Já há impactos financeiros da reforma tributária que deveriam ser informados em notas explicativas.
Ao lado da Orientação Técnica – OT CFC n° 001/2026, em que o Conselho Federal de Contabilidade – CFC expõe as diretrizes para o reconhecimento, a mensuração e a divulgação do IBS e da CBS, o Ibracon, instituto dos auditores independentes, publicou a Circular n° 02/2026 sobre a apresentação dos impactos financeiros da reforma tributária. Conquanto esse documento tenha como destinatários os auditores externos, suas diretrizes servem para antecipar o que será cobrado pelas empresas, especialmente companhias abertas e demais empresas auditadas.

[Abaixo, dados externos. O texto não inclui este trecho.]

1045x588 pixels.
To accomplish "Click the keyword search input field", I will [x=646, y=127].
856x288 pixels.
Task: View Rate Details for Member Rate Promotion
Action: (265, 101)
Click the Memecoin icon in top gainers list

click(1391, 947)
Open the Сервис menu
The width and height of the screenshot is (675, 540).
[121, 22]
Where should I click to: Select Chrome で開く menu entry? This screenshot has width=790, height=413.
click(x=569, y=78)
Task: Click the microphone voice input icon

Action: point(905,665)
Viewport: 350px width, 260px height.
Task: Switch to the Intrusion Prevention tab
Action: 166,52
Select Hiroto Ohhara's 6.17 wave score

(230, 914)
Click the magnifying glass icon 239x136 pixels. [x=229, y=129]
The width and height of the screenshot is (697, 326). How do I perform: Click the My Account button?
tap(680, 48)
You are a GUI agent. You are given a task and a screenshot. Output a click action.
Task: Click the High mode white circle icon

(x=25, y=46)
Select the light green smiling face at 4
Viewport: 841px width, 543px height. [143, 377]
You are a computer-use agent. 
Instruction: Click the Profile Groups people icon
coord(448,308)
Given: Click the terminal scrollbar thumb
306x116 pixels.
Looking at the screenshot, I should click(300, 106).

Inicialmente, há uma certeza sobre a reforma tributária: ainda faltam muitos atos normativos e regulamentares. Ocorre que há outras certezas sobre a reforma tributária que impactam as demonstrações contábeis das empresas. Dessa forma, já é possível apurar os impactos da reforma tributária sobre os números das empresas, o que indica que se pode esperar que sejam feitos comentários sobre tais impactos em notas explicativas, especialmente para as companhias que publicam suas demonstrações contábeis.
Dentre essas certezas, temos que PIS/Cofins serão extintos e sua substituta, a CBS, proporciona a tomada integral de créditos fiscais. Sendo assim, é imperioso que as projeções feitas pelas empresas considerem essa substituição de tributos e seus efeitos. Tais projeções, como o Ibracon adverte, podem servir para determinar ajustes relativos à redução do valor recuperável de ativos (“impairment”) e o valor justo de ativos. Portanto, as empresas têm informações a prestar sobre os impactos financeiros da reforma tributária, mesmo no corrente ano (2026).
Outra certeza é que para identificar e avaliar os impactos da reforma tributária nas demonstrações contábeis, faz-se necessário simular os efeitos da reforma tributária. Várias empresas estão tomando como base os números reais de 2024 ou mesmo 2025 e realizando uma simulação contrafactual (como os economistas gostam de usar). Essa simulação aponta para a situação que as finanças corporativas teriam se – “ceteris paribus” (outra expressão dos economistas), isto é, tudo o mais constante – as regras da reforma tributária já estivessem em vigor em 2024 ou em 2025.
Como pesquisador das (e apaixonado pelas) demonstrações contábeis, estou ansioso para ler as notas explicativas publicas pelas companhias sobre os impactos financeiros da reforma tributária.